[PAGE TEXT]
+ + + + +
Tuesday, June 29, 2010
California Boxing Hall of Fame 2010
This past weekend, at the Sportsmen’s Lodge in Studio City, California, some of the best boxers of the past were honored and recognized by the California Boxing Hall of Fame, and the boxing community came out to celebrate with them. The mood was festive as the boxers, their families and friends, as well as the fans, were on hand to witness their favorite fighter being immortalized in California’s Hall of Fame.
Some like Rick Farris and Tony Cerda Jr., were born and bred here in the Golden State, while others like Art Hafey came here from far away lands to stake their claim in California’s long and rich boxing history. They trained in places like the Main Street Gym or the Teamsters Gym and they fought in legendary venues such as, the Olympic Auditorium, the Hollywood Legion Stadium, the Forum, the Los Angeles Sports Arena, Wrigley’s Field, the great casinos of Las Vegas and in Madison Square Garden in New York. Others, like Oklahoma’s Sean O’Grady fought here briefly but made their mark by showing great courage in their ring battles, as was the case for seventeen year old O’Grady who came to Los Angeles in 1976 to face Danny “:Little Red” Lopez at the Forum. He lost that battle when the fight was stopped after the fourth round but showed the stuff fighters are made of by taking the fight to Lopez. He proved he had the right stuff when in 1981 he wrested the WBA Lightweight title from Hilmer Kenty. Sean’s award was accepted by his friend and attorney Tom Ray. Tom Ray was also O’Grady’s cornerman.
+ + + + +
[LISTED ENTRIES]
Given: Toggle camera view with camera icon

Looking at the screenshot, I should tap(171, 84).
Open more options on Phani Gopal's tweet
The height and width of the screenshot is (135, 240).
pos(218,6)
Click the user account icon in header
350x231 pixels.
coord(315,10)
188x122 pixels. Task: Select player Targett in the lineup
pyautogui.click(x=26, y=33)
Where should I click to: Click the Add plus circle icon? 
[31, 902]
+ + + + +
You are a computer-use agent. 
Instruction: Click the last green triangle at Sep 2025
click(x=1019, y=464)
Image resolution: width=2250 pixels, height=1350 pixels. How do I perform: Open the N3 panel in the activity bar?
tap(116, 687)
+ + + + +
[WHAT THIS EXERCISE ASKS]
1. Duplicate the passage from the hall of fame post, starting with "Tuesday, June 29, 2010" and going on through "Hall of Fame.".
2. Answer these questions using the hall of fame post:
(a) At what place was the event held?
(b) In what year did Sean O'Grady take the WBA Lightweight title?
(c) Who accepted Sean O'Grady's award?
You won't need the listing for anything here.

[SOLVED PROBLEMS]
1.
Tuesday, June 29, 2010
California Boxing Hall of Fame 2010
This past weekend, at the Sportsmen’s Lodge in Studio City, California, some of the best boxers of the past were honored and recognized by the California Boxing Hall of Fame, and the boxing community came out to celebrate with them. The mood was festive as the boxers, their families and friends, as well as the fans, were on hand to witness their favorite fighter being immortalized in California’s Hall of Fame.

2.
(a) The Sportsmen's Lodge in Studio City, California
(b) 1981
(c) Tom Ray, his friend and attorney